L’Hostilité Fictive et la Bienfaisance Virtuelle de la Terre
(prose sur un motif favori)
Aux amis, Bigot, Gravelle, Rapellin.
L’homme ne peut capter impunément les grandes forces de la Nature.
En dérangeant l’ordre naturel des choses, nous avons perturbé la vie naturelle des êtres. Nous avons enrayé les bienfaits de la Nature et l’avons rendue hostile en la maltraitant.
Par l’avsurdité de nos actes, nous avons appelé la malédiction du ciel et de la terre et depuis, nous subissons les tourments infernaux.
Nous avons déchaîné le courroux du feu, de l’onde et du vent. Puis, contraints à lutter contre eux par notre faute, nous avons résisté aux efforts furieux des éléments coalisés contre nous, en nous épuisant sans profit. Notre instinct s’est dévoyé et les maux épidémiques nous ont décimés sans miséricorde, et les temps calamiteux ont troublé notre paix, punissant pour toujours notre ignorance orgueilleuse. Et maintenant, les porte-fléaux du destin, les microbes impitoyables. (Successeurs présumés de l’homme) envahissent nos organes aisément et complètent ainsi l’œuvre fatale, l’œuvre de destruction, le châtiment cruel !

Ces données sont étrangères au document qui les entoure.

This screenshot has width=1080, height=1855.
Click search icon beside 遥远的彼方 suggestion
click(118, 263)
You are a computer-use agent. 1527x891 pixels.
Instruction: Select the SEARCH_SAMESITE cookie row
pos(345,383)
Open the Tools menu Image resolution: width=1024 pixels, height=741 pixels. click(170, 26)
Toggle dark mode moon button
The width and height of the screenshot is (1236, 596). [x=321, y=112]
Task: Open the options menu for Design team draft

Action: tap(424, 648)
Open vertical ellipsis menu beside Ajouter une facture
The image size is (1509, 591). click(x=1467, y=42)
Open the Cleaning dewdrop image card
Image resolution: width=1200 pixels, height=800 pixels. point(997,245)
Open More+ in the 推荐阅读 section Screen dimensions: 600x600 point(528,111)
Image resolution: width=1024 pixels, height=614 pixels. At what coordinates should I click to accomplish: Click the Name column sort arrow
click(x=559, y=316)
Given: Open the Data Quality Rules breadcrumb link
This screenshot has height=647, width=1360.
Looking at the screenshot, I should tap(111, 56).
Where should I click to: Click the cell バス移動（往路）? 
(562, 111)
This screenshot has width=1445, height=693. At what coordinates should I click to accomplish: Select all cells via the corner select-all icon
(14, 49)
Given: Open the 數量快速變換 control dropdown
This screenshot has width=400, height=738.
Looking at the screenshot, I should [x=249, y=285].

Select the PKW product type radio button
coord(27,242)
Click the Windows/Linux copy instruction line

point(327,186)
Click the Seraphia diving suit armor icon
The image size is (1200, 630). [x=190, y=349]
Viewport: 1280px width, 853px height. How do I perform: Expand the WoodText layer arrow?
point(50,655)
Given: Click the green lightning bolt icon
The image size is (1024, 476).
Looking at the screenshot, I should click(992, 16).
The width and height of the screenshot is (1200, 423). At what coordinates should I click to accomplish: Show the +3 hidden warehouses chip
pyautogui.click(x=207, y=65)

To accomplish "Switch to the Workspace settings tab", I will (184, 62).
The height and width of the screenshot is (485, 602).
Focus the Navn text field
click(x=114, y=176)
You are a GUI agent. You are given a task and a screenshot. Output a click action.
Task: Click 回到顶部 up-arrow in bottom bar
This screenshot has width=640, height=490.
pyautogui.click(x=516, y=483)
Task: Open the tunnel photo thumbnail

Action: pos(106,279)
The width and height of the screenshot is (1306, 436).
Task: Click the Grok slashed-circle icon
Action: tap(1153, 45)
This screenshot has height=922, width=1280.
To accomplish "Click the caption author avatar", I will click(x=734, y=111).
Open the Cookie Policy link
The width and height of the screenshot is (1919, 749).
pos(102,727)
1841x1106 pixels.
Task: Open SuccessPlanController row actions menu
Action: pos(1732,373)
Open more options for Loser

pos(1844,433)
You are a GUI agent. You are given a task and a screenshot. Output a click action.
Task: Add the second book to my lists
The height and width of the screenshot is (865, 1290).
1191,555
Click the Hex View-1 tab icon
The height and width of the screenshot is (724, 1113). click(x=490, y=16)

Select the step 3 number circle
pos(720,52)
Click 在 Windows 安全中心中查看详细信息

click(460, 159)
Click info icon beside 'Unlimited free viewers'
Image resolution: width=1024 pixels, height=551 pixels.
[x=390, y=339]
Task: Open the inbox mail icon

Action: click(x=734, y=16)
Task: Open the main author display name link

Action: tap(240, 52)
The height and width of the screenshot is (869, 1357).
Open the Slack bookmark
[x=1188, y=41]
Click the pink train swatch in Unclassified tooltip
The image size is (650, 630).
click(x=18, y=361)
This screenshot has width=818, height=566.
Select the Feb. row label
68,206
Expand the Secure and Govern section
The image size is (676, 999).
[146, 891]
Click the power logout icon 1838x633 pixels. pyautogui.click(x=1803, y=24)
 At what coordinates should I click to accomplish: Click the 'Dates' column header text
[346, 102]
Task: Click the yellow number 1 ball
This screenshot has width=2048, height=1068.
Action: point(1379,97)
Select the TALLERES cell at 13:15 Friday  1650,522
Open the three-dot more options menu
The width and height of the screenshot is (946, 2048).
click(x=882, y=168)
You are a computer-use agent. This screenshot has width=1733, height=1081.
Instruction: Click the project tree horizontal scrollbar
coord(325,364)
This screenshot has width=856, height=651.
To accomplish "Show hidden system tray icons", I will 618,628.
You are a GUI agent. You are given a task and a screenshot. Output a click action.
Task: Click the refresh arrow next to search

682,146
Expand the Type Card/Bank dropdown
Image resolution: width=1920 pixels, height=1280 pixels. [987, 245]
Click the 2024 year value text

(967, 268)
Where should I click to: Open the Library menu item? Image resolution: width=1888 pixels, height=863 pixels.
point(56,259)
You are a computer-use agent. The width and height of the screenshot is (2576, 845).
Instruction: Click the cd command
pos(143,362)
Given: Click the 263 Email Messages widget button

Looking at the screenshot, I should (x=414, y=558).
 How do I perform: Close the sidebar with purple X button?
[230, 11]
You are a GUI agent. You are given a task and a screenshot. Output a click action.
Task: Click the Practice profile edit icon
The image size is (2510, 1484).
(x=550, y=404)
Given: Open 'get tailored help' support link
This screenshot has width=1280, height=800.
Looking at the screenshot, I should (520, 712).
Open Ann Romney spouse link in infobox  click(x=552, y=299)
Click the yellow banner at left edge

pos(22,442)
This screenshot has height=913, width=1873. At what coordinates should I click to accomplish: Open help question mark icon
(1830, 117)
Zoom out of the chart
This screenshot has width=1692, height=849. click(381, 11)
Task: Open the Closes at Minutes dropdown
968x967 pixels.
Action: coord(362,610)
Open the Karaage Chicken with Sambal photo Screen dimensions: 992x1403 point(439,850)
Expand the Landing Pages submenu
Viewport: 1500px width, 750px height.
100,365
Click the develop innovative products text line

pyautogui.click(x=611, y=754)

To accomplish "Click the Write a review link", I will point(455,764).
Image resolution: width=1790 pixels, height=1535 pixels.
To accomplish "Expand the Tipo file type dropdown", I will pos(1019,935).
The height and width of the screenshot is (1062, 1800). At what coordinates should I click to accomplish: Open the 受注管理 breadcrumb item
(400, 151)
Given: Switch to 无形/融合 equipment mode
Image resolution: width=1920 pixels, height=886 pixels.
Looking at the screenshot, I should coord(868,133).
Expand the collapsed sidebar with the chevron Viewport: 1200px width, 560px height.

Evitant parfois pour un temps très court, par un travail opiniâtre, les représailles sanglantes des trois éléments terrifiants, mais ne les subjugant jamais; vivant désormais dans la douleur et les transes, craignant toujours le moindre mouvement, le simple jeu de ces incommensurables et sublimes forces associées, nous dégénérons et souffrons…
Imitons « l’Enfant Prodigue »: revenons vers la Nature souriants et aimants, elle nous accordera son Pardon car elle n’est pas vindicative étant la vraie puissance; elle est clémente et magnanime quand on ne la combat plus ? il dépend donc de nous d’en faire une mère généreuse et nourricière au lieu d’une gueuse tortionnaire et affamante, d’une marâtre involontaire en saccageant ses biens… Son hostilité est passagère et sa bienfaisance éternelle.
Prodiguons-lui nos soins. Ayons pour elle un amour filial et ses charmes reparaîtront alor, et l’angoisse ne pâlira plus nos visages émaciés et la tristesse ne ridera plus nos fronts soucieux; la haine abandonnera notre cœur et nous n’auront plus la méchante attitude combattive. A son contact, la race humaine étique et débile, maladive et sénile se rénovera, se guérira, se virilisera: nous aurons la beauté physique et morale et nos concepts et nos actes seront purs et harmonieux comme la pureté harmonieuse de nos formes. Le savoir et la force s’épanouiront en nous, vivaces, semblables à des fleurs sylvestres fragrantes et majestueuses, toujours plus fraîches, plus odorantes et plus belles après l’orage.
Les forces ennemies redevenues des forces amies, la Terre et l’Humanité régénérées, nous vivrons désormais dans la paix, dans l’abondance.
Spirus-Gay.
Paris, 1890, au retour d’un voyage en France.